All this changed one hot summer day during their annual street fair. DH and I had worked up quite a thirst dragging our backsides around every stall on the few streets that were closed to car traffic. While no where near the size of the big college town art fair to the west, it was still respectable. I can't even say that we bought anything that year, although I suspect we did. Who can pass up those self-produced music Cd's?
Now, my DH has to check out every dining establishment available before he makes a decision, but when I saw the brew kettles in the window of this tiny little sports bar, I knew we had to try it. We were so absolutely blown away by the quality of the beer being served there. So much so, that for several years it became our favorite Friday night spot. It didn't matter that it was a 50 mile round trip for this dining and drinking experience, it was so worth it.
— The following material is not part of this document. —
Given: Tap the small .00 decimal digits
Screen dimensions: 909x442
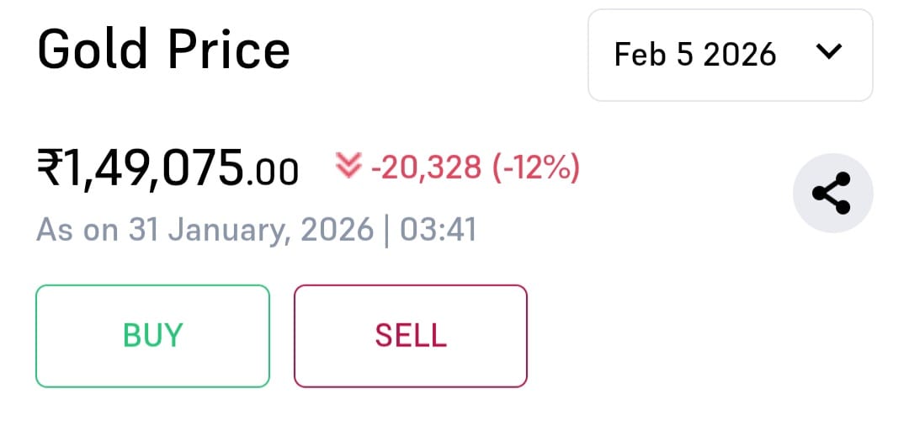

Those weekly trips turned us on to craft beer and gave us new appreciation for the process.
I should interject at this point, that DH was a dyed-in-the-wool J&B scotch drinker. It constantly amazes me that he had any taste buds left after drinking that stuff. I always thought it smelled like antiseptic.
On a return trip from Tennessee to Michigan a couple years ago, we stopped in a little Kentucky town for a tour of a bourbon distillery. It was just the first stop for us on the Bourbon Trail. This first stop was a self directed tour which ended in a tasting not of their world renowned bourbon, but tasting of two of their small batch bourbons. Needless to say, we were hooked. Since then we have visited three more bourbon distilleries, a Tennessee whiskey distillery, and the Kentucky microbrewery. All this alcohol is prompting me to ask two questions:
- Why do they distill whiskey and/or bourbon in dry counties?
- Was that really a helicopter we saw being hauled by an RV down I-75 on Sunday?